George sat down by her bed, searched for and held her cold hand. He was confused and kept trying to say something to Paul, but the words did not come out right. Paul sensed that perhaps his father wanted to be left alone for a minute and slipped out to speak with the nurse. George sat there trying to come to terms with the magnitude of what had happened, of the irrevocable change to everything he’d known. He wept quietly to himself, muttering under his breath to the lifeless body that had been his wife, “I’ll look after them, my love, I’ll try to help them all as you helped them all.” Then he would be caught by a new spasm of weeping and murmuring between the choking sobs, “It should have been me, not you. You were always so fit, you were never ill, you looked after all of us when we were down or sick.”

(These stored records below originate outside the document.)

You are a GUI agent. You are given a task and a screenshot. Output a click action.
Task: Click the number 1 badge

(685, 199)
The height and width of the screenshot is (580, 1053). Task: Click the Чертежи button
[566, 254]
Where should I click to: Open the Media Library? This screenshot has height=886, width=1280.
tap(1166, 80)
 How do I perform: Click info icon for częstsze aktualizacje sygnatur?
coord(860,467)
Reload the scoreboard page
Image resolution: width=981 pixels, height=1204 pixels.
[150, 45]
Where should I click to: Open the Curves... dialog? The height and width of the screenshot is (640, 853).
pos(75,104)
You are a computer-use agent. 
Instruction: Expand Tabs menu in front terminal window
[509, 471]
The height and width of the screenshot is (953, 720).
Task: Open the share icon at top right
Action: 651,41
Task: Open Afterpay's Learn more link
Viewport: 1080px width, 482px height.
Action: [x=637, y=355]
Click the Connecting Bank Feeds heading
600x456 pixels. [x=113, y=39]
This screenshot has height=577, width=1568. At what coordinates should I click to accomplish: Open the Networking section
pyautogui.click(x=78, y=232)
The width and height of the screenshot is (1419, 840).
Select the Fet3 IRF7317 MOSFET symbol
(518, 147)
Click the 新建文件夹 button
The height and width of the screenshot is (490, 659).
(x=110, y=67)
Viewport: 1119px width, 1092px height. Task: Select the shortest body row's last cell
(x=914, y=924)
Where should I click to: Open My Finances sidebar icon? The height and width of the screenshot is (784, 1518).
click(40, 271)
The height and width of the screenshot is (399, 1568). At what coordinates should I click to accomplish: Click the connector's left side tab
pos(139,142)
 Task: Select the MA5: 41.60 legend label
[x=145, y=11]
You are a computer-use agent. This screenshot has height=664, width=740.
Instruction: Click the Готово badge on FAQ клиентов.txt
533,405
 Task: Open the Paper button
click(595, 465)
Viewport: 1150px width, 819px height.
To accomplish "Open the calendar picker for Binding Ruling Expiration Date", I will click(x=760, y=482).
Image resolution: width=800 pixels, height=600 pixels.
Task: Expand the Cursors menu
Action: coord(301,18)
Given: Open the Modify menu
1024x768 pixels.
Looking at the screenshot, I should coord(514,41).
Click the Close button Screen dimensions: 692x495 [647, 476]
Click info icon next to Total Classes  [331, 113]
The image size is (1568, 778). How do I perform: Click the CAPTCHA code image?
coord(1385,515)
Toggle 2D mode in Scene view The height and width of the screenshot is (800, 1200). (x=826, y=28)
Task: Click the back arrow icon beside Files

He sat for a while squeezing her hand as if he were trying to restore some warmth to it, then he thought of his children, especially Eva, and thought that ‘she must need me now. I must go to the living.’ He bent and kissed Florrie on the cheek and on the forehead and turned and struggled with the door which he tried to push open, not realising that it opened inwards. His brain was not coping properly with the mundane, the picture of Eva finding her mother crumpled on the floor took precedence and he crashed through and nearly knocked the nurse over who was standing conversing with his son.
“Paul, we’ve got to get home. I must be with Eva. We must tell Derek.”
“Dad, take it easy. Of course we’ll go home when you’re ready. Maggie’s looking after Eva and I’ve already managed to phone Derek and he’s coming home. Don’t worry about those things. I can look after them.”
“But, son, it’s been a shock to you as well. I should have asked you how you are feeling. You’ve been up all night, it must have been a shock to you too.”
“Of course, Dad. But I’m coping. With things to do and occupy my mind, I can cope. You’ve been up all night yourself and you must be in shock. The nurse says I should get you home and get you some rest, but before we go, she’s made us both a cup of tea.”
“No, son, let’s get going. We must get home.”
“Father, calm down and sit down. Take your time and drink this tea. A few more minutes will not make any difference.”
“It’s too hot. I can’t drink it this hot. Let’s go now.”
“Dad, just wait. Of course it’s hot. Take these pills the nurse has given me for you – they’ll calm you and let you get some rest.”
“I don’t want no bloody pills, Paul. I want to get home.”
Paul put his arm round his father and squeezed him. George sat back and let himself be ministered to. He gave in. He was suddenly too tired to argue. He began to sip the tea and when it was cool enough he swallowed the two pills and drained the cup.